Segment Start: DATA SUPPLIED

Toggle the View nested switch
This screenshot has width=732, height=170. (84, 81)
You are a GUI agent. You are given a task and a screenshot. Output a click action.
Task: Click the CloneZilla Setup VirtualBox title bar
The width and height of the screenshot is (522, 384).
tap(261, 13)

Segment End: DATA SUPPLIED

WORK REQUIRED => After reading the records above, transcribe them verbatim.

RESPONSE TO THE EXERCISE =>
Toggle the View nested switch
This screenshot has width=732, height=170. (84, 81)
You are a GUI agent. You are given a task and a screenshot. Output a click action.
Task: Click the CloneZilla Setup VirtualBox title bar
The width and height of the screenshot is (522, 384).
tap(261, 13)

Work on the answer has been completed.